→ Directions
Every record below must be set down again exactly as given.

→ Information supplied
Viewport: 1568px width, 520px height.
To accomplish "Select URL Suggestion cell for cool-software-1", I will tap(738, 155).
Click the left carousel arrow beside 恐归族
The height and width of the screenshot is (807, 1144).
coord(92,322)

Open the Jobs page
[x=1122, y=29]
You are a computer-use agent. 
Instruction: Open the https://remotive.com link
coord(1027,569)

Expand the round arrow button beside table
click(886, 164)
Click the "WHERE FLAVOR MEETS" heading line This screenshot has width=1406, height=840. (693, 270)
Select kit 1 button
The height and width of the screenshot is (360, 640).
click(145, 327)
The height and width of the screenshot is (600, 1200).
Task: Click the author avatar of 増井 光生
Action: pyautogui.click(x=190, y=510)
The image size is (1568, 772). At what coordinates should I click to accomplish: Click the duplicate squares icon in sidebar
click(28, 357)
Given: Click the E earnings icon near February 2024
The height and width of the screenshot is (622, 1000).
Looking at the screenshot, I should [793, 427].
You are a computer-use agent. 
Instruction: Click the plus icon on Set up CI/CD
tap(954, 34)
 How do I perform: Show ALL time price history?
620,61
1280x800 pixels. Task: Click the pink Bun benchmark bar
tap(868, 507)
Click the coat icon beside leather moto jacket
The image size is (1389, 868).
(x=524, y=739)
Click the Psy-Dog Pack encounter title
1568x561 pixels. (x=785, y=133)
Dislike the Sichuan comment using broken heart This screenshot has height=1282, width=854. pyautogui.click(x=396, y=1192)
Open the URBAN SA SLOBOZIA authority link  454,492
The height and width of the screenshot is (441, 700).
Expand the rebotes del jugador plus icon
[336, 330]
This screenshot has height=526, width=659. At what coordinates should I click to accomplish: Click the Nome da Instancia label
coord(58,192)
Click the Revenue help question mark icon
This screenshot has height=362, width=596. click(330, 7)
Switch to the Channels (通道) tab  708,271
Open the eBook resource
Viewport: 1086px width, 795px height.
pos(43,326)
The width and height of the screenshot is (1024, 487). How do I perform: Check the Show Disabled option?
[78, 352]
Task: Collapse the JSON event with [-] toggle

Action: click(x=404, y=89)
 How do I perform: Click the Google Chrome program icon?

→ Result for this task
Viewport: 1568px width, 520px height.
To accomplish "Select URL Suggestion cell for cool-software-1", I will tap(738, 155).
Click the left carousel arrow beside 恐归族
The height and width of the screenshot is (807, 1144).
coord(92,322)

Open the Jobs page
[x=1122, y=29]
You are a computer-use agent. 
Instruction: Open the https://remotive.com link
coord(1027,569)

Expand the round arrow button beside table
click(886, 164)
Click the "WHERE FLAVOR MEETS" heading line This screenshot has width=1406, height=840. (693, 270)
Select kit 1 button
The height and width of the screenshot is (360, 640).
click(145, 327)
The height and width of the screenshot is (600, 1200).
Task: Click the author avatar of 増井 光生
Action: pyautogui.click(x=190, y=510)
The image size is (1568, 772). At what coordinates should I click to accomplish: Click the duplicate squares icon in sidebar
click(28, 357)
Given: Click the E earnings icon near February 2024
The height and width of the screenshot is (622, 1000).
Looking at the screenshot, I should [793, 427].
You are a computer-use agent. 
Instruction: Click the plus icon on Set up CI/CD
tap(954, 34)
 How do I perform: Show ALL time price history?
620,61
1280x800 pixels. Task: Click the pink Bun benchmark bar
tap(868, 507)
Click the coat icon beside leather moto jacket
The image size is (1389, 868).
(x=524, y=739)
Click the Psy-Dog Pack encounter title
1568x561 pixels. (x=785, y=133)
Dislike the Sichuan comment using broken heart This screenshot has height=1282, width=854. pyautogui.click(x=396, y=1192)
Open the URBAN SA SLOBOZIA authority link  454,492
The height and width of the screenshot is (441, 700).
Expand the rebotes del jugador plus icon
[336, 330]
This screenshot has height=526, width=659. At what coordinates should I click to accomplish: Click the Nome da Instancia label
coord(58,192)
Click the Revenue help question mark icon
This screenshot has height=362, width=596. click(330, 7)
Switch to the Channels (通道) tab  708,271
Open the eBook resource
Viewport: 1086px width, 795px height.
pos(43,326)
The width and height of the screenshot is (1024, 487). How do I perform: Check the Show Disabled option?
[78, 352]
Task: Collapse the JSON event with [-] toggle

Action: click(x=404, y=89)
 How do I perform: Click the Google Chrome program icon?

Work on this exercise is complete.